[Stored data entries]
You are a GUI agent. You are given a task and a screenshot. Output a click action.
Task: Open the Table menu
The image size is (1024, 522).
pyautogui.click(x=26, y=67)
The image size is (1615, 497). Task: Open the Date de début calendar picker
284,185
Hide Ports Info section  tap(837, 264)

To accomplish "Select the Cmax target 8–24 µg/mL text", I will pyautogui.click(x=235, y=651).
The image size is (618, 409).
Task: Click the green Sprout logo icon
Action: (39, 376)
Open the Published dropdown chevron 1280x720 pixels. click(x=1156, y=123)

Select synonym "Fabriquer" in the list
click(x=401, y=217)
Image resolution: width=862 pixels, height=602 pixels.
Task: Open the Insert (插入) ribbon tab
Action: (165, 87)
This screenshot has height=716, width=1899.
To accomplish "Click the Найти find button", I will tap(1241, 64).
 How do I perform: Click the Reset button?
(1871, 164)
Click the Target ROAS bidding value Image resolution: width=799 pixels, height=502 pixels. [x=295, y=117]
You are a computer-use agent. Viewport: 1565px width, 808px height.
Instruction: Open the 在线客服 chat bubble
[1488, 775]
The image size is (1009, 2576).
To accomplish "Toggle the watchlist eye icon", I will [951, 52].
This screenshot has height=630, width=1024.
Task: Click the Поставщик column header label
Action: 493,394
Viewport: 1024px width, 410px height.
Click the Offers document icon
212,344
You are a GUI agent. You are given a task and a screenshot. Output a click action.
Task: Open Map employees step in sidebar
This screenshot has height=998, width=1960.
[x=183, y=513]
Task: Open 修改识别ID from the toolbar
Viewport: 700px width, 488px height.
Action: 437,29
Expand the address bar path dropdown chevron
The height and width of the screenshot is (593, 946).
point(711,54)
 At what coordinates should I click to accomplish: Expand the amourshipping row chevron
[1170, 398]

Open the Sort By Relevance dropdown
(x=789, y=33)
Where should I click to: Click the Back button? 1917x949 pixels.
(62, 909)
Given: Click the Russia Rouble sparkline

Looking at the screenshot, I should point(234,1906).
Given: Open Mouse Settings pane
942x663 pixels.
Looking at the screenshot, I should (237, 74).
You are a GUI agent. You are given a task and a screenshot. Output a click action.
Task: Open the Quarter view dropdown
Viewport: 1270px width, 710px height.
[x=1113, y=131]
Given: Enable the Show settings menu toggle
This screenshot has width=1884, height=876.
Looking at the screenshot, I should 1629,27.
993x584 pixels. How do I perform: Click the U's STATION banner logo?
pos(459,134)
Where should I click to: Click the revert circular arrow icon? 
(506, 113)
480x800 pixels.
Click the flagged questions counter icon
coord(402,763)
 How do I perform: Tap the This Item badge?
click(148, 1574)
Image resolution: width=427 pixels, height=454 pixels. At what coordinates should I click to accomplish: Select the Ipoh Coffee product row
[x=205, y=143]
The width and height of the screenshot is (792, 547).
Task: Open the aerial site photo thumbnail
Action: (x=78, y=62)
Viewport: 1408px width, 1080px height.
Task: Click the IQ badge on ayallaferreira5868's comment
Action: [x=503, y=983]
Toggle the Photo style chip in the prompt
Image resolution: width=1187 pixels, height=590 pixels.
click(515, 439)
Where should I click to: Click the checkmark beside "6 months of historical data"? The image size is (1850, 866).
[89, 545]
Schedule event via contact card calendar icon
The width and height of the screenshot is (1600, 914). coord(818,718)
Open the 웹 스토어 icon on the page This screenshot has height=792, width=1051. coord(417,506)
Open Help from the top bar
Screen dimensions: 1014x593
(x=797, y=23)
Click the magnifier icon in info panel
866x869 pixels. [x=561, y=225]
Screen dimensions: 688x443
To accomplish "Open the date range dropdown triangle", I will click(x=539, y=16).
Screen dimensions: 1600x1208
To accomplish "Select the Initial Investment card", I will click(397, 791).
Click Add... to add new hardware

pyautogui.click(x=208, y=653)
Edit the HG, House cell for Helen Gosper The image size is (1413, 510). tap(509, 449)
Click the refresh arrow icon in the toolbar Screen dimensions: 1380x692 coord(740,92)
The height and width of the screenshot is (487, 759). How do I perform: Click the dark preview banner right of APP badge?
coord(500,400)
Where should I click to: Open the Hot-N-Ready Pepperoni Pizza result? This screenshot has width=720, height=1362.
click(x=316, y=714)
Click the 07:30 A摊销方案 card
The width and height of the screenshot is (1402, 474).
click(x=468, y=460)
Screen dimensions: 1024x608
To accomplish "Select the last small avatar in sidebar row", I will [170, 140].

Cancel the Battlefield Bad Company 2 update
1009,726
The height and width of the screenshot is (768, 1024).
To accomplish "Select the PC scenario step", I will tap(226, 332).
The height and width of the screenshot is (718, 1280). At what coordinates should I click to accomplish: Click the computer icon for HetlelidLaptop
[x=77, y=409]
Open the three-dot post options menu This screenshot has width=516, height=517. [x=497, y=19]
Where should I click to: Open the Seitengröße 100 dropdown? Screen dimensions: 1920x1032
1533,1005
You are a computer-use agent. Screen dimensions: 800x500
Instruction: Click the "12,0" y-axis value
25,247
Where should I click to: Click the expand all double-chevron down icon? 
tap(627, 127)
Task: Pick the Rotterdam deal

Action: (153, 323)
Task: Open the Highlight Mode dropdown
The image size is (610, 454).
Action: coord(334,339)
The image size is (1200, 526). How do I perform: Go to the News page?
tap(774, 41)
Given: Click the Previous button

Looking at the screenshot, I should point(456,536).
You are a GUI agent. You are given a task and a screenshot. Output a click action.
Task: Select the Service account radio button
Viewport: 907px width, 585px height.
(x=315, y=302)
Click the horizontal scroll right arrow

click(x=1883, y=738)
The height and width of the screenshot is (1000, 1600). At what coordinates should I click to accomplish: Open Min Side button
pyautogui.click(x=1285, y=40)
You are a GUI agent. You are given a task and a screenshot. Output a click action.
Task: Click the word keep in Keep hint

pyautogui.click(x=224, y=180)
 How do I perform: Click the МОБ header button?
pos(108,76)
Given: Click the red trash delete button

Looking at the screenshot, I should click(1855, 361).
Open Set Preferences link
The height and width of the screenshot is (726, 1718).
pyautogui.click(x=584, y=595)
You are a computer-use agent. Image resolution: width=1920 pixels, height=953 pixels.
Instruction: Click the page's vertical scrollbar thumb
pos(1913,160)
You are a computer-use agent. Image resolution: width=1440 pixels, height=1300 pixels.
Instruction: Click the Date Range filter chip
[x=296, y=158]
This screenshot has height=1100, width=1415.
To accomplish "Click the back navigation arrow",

REQUIREMENT:
The entries above hold a line with "Click the Target" and a later line with "Task: Open 修改识别ID from the toolbar". Write out exactly those lines and all lines between, nothing more.

TASK SOLUTION:
Click the Target ROAS bidding value Image resolution: width=799 pixels, height=502 pixels. [x=295, y=117]
You are a computer-use agent. Viewport: 1565px width, 808px height.
Instruction: Open the 在线客服 chat bubble
[1488, 775]
The image size is (1009, 2576).
To accomplish "Toggle the watchlist eye icon", I will [951, 52].
This screenshot has height=630, width=1024.
Task: Click the Поставщик column header label
Action: 493,394
Viewport: 1024px width, 410px height.
Click the Offers document icon
212,344
You are a GUI agent. You are given a task and a screenshot. Output a click action.
Task: Open Map employees step in sidebar
This screenshot has height=998, width=1960.
[x=183, y=513]
Task: Open 修改识别ID from the toolbar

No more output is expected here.